Elvis llegó agradecido y con norte. Lo llama “rebranding” más que “comeback”, cambiar gente, actualizar visión, empujar un álbum conceptual con historia, despecho y colmillo. Lo explicó con una analogía de vitrina, Puma en los 80, se va, regresa en 2000 con diseño fresco y mercadeo nuevo, y ¡boom!—explota de nuevo. Así mismo su música: conceptos renovados, canciones que respiran vida propia, colaboraciones que suman leyenda.

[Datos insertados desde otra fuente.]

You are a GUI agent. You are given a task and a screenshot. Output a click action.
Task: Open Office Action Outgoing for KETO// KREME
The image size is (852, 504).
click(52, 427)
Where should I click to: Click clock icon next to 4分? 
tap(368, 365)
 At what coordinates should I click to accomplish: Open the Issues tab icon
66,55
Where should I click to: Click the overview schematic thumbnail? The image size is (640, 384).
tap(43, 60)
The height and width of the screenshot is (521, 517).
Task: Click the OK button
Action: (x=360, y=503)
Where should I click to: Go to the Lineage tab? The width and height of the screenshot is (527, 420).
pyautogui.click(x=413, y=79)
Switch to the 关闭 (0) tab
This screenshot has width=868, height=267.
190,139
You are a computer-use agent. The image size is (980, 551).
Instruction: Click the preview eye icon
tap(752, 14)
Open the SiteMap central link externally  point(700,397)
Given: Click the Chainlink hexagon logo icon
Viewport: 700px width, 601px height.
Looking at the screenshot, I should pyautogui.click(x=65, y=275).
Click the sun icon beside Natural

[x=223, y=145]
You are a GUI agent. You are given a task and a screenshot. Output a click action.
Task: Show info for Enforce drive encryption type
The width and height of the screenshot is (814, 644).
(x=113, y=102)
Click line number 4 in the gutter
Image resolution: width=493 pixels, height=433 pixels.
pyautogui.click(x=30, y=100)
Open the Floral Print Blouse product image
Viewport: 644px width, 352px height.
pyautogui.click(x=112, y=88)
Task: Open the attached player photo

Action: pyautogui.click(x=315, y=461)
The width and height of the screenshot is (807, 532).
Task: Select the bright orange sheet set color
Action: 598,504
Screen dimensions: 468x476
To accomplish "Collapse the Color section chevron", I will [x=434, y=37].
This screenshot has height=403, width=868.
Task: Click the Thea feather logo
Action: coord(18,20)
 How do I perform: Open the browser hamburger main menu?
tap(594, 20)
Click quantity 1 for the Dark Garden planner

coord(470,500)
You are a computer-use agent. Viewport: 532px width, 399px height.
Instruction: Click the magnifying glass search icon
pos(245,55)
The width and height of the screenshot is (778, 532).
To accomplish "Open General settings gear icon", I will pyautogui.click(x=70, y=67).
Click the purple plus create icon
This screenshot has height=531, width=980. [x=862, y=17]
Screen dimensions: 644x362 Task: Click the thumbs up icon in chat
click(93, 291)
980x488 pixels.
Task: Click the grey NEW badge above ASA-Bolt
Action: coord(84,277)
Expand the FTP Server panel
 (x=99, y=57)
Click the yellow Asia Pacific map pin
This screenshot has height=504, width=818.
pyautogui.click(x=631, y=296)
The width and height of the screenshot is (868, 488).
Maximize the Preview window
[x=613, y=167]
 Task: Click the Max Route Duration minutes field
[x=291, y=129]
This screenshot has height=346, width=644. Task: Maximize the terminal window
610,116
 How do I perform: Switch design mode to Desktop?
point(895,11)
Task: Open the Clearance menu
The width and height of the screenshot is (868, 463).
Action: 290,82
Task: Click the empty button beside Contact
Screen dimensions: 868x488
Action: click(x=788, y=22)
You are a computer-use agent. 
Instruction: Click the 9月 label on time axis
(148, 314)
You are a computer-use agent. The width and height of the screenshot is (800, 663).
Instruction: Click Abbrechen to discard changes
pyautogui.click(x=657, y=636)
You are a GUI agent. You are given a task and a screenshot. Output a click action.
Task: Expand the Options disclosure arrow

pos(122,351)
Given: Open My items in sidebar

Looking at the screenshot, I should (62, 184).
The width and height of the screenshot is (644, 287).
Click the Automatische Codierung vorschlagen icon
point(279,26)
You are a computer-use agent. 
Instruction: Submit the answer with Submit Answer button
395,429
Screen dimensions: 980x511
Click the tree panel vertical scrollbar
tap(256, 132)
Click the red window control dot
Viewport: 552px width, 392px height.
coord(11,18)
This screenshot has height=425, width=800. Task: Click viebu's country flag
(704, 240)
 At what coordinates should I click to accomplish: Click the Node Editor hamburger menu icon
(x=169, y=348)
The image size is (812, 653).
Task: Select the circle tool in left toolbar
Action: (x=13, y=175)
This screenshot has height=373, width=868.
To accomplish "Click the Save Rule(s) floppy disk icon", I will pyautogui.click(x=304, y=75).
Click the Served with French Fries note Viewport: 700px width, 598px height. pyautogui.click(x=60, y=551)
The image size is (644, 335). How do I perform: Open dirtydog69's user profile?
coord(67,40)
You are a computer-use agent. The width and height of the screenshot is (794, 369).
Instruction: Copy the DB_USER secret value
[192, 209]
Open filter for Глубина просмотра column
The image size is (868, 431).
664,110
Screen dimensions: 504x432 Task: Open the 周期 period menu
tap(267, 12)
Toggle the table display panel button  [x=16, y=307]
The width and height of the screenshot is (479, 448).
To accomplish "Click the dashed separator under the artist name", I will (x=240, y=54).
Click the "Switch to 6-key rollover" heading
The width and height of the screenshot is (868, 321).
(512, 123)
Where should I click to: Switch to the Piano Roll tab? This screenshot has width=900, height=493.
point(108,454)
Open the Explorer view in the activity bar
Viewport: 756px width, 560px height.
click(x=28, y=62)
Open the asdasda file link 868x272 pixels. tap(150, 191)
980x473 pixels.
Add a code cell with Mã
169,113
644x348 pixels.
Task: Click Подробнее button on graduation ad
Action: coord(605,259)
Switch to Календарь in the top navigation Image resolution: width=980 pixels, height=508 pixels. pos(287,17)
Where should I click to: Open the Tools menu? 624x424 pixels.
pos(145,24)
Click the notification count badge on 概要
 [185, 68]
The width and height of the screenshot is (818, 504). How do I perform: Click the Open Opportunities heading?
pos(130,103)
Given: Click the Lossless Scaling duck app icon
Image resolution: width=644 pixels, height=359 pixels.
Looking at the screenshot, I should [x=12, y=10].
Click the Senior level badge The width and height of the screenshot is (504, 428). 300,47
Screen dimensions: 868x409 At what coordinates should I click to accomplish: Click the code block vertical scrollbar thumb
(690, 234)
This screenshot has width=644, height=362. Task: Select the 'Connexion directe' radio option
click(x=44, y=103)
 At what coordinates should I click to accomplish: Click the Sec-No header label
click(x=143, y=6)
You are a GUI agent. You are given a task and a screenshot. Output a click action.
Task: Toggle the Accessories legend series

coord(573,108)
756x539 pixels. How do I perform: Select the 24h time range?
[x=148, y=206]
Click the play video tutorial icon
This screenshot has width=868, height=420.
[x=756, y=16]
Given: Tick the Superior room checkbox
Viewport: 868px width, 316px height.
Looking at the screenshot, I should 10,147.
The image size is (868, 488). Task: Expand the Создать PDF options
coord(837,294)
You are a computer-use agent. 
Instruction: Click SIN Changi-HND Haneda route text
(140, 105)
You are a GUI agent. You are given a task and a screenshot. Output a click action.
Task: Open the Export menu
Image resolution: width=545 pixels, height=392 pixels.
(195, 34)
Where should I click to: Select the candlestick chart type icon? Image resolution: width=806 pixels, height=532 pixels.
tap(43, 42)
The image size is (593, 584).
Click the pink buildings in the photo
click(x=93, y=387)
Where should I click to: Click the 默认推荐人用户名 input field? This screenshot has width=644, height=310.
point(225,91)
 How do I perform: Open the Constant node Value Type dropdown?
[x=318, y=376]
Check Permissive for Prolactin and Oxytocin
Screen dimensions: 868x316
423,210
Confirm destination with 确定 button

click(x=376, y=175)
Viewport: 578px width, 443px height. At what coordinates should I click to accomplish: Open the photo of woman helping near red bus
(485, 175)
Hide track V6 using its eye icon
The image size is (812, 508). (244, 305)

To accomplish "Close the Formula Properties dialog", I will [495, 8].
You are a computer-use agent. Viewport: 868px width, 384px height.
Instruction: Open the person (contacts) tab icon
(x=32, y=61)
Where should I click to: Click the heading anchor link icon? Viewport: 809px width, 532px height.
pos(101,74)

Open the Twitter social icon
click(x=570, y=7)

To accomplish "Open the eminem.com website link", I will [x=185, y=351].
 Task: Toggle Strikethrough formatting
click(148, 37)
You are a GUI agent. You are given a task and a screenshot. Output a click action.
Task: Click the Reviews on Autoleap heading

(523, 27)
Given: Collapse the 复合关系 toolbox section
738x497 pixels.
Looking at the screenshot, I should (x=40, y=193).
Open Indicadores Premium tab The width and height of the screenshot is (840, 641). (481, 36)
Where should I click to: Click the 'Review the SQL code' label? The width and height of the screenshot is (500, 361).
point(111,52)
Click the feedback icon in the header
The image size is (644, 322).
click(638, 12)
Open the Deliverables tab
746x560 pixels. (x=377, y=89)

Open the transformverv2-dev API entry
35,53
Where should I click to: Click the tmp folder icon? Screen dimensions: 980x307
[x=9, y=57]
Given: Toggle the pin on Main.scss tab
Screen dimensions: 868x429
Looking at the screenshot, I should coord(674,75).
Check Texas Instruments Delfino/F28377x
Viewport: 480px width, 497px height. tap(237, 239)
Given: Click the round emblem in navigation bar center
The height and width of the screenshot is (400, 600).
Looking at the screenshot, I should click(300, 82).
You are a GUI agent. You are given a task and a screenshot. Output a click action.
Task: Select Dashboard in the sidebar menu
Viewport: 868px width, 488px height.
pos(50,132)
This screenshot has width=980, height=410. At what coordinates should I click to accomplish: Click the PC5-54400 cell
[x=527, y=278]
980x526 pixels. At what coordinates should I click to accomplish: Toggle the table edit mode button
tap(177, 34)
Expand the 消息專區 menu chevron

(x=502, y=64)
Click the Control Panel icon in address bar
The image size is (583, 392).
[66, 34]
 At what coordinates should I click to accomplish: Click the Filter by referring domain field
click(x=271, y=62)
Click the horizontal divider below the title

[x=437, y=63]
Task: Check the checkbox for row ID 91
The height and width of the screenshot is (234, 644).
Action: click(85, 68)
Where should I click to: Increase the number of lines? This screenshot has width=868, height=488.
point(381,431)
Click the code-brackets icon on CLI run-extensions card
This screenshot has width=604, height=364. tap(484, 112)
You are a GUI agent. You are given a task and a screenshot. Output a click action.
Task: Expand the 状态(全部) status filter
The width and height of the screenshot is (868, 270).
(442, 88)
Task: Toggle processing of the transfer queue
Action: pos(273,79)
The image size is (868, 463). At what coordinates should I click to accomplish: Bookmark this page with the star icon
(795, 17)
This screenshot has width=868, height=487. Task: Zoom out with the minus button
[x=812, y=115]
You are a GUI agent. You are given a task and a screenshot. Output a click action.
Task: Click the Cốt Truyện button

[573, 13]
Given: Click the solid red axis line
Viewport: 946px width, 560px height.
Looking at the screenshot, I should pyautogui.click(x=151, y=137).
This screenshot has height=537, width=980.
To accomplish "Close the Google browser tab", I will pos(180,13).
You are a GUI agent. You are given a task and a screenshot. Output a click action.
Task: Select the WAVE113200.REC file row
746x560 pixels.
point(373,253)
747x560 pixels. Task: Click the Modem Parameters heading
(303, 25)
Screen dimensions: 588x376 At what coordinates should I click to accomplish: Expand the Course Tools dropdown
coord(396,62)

La noche tuvo tres estaciones emocionales y todas quedaron pintadas en el pasillo del colmado
1) Me Mataron
Ese desahogo que cruje en el pecho. “Me sepultaron las ganas de amar…”—y el coro se lo coreó palabra por palabra. Elvis convirtió la herida en coreografía; sube, rompe, baja, y vuelve a apuntar “soy certero, soy el dueño de la puntería”. En el colmadito se alinearon los dardos, cada línea melódica daba en el centro.
2) Cora Roto ft. Arcángel
Aquí se sintió el sello del “contador de historias”. Elvis contó la misión ninja para cuadrar estudio en Tampa y caerle a La Maravilla sin libreto ni notas en el celular. Arcángel escuchó, miró, puso play, y cuando dijo “estoy ready”, entró al booth de una y convirtió la intro en prólogo de película. Resultado, tema trending y—palabras del propio Elvis—número uno en la radio de Puerto Rico. La gente lo gritó como gol en tiempo extra; la traición duele, pero el swing de la revancha cura más.
3) Borrón y Cuenta Nueva
De la lágrima al vacilón. “Oye, hermano mío, ya no llores…” y el colmadito se volvió terapia colectiva. Esa vibra de salsa que te levanta del piso, con coro y campana, fue el momento en que el público dejó de ser público y se volvió comparsa. “No vale la pena”—y todos alzaron vasos, celulares y hasta la lista del supermercado.
Entre canción y canción, Chente metió su sazón, elogio sincero y observación de francotirador—los grandes no desprecian tarima. “Ningún escenario es chiquito”, dijo. Ayer estadio en Sídney, antier Choliseo, hoy pasillo de arroz y habichuelas. La grandeza es portátil cuando el oficio va por dentro.
Elvis, por su lado, soltó perlas de proceso, cambió administración, afinó equipo, apostó a TV con Top Chef (“me metí a clasecitas y le di”), y—bien clave—volvió a PR con humildad y gasolina. La radio lo respaldó, el público lo adoptó de nuevo y las canciones “cogieron vida” sin forzar. “La gente quiere historias”—y esta noche hubo narrativa de principio a fin, de “me mataron” a “este poeta está curado”.
Hubo chispa gallimbosa everywhere. “¿Dónde están las mujeres que vinieron solas?”, guiños al “Team La Pequi”, vacilón sano, un “decreto que estés bien” que Elvis convirtió en mantra de camerino, y ese remate con “Poeta Curao” que sonó a clearance emocional.
La jugada
El Bodeguita Tour no es capricho, es statement. Poner la música donde la gente vive—colmado, esquina, calor de barrio—y medir pulso sin filtro. Si en museo se mide con crítica, en colmado se mide con coro. Y esta parada salió con sello “aprétalo”.
Chente despidió con una verdad sencilla, las leyendas se crecen en cualquier metro cuadrado. Elvis respondió con gratitud y pecho afuera, relanzado, conceptual y con la puntería. En el colmadito quedó grabado el mensaje—si un amor te hirió de cruel manera, olvido y seguimos. Borrón, cuenta nueva y… ¡pa’ la próxima parada del Bodeguita Tour, que el poeta ya está curado!